DOCUMENT TEXT ::

” Some of the reasons why we chose this play by Euripides.”

by Eftychia Loizides, director- actress.

            Menelaus appears on the stage, presenting the identity of his character. Who he is, where he comes from, what he did and what state-condition he is in. He has left his sailors in a cave with  Helen, whom he recovered from Troy. Actually, he has recovered a mannequin of the real Helen, that he thinks to be real. He has reached the palace to ask for food and clothing, the things he lost during the tempest he faced while trying to return to his homeland with his crew. This poorly dressed king asks for help and conjures “Xenios Zeus”. The answer he received left him discouraged. The doorkeeper comes out of the palace and sends him away insulting him. However, he doesn’t give up easily and tries to change her mind. The doorkeeper feels sorry for him and expresses her fear  by saying that “any Greek that sets foot here finds death! Theoclymenos hates all Greeks!” “Why?”. cries Menelaus. “For the sake of Helen.” We see Menelaus staggering and trying to understand who she is referring to. The answer he receives is “The daughter of Zeus that lived in Sparta.” How is this possible? How can the world be turned upside down? Among the Gods, he says, there is only one name, that of Zeus.

            Since we mentioned names, let us examine the etymology of the name “Ελένη” (“Helen”) . It comes from the root ” Ελ” of the verb “αἰρέω-ῶ” which means  to snatch, to conquer, to deceive, to capture, to destroy, denoting  a negative meaning. According to  another theory, the name comes from the word ” σελήνη” (“moon”), thus making Helen a woman of light. Hesychius confirms the positive meaning of the name and mentions that it comes from the noun “ελάνη” which means torch. The ambiguity of this name is obvious.

So what is the truth? The meaning of Helen is positive or negative?

Anaxagoras, Euripides’ teacher, teaches us that everything is perceptible through its opposite: “the principle of polarity.” Everything is double, has two poles. Everything has its own pair of contrast. Everything is made of a (+) and a (-). Collision is a part of the unity and not a part of rupture as many people think. The same and the opposite are equal in their nature. They differ only in their rhythm.  All the true elements are found in the extremes. All the paradox elements can converse. Everything has two poles, two opinions, two opposites that are actually two faces of the same coin.

Helen, having heard by Theonoe the good news that her husband is alive, comes out of the palace and … there! … she sees him in front of her! But she cannot really see him, due to the fact that this man does not look like her husband Menelaus, the king of Sparta, being dressed in rags. She assumes he is a spy sent by Theoclymenos to capture her  and deliver her to his master. Menelaus, from his part, recognizes her face and staggers seeing the resemblance between this woman and his companion. He asks her who she is and Helen gives him all the convincing answers that prove her identity. However, this is not enough to convince him.

TASKS TO CARRY OUT ::
[A] In the essay on Euripides' play, who was Euripides' teacher?
[B] The essay on Euripides' play gives several meanings for the verb "αἰρέω-ῶ." List all of them.
[C] Rewrite the paragraph of the essay on Euripides' play that begins "Anaxagoras, Euripides’ teacher" as a short bulleted list that keeps its main points.
The lines after this essay have no connection to it.

DATA SECTION ::

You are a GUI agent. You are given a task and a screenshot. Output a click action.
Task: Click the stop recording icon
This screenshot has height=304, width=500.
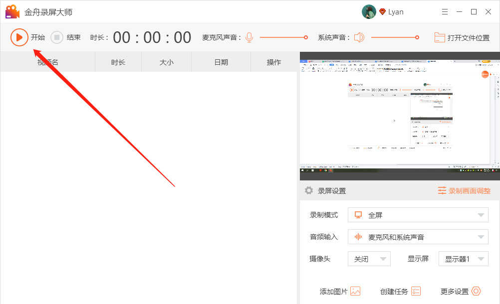(x=57, y=37)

RESPONSE LIST ::
[A] Anaxagoras

[B] to snatch, to conquer, to deceive, to capture, to destroy

[C]
- Anaxagoras, Euripides' teacher, taught "the principle of polarity": everything is perceptible through its opposite.
- Everything is double, with two poles and its own pair of contrast, made of a (+) and a (-).
- Collision is part of unity, not of rupture.
- The same and the opposite are equal in nature and differ only in rhythm.
- All true elements are found in the extremes, and paradoxical elements can converse.
- Two opposites are actually two faces of the same coin.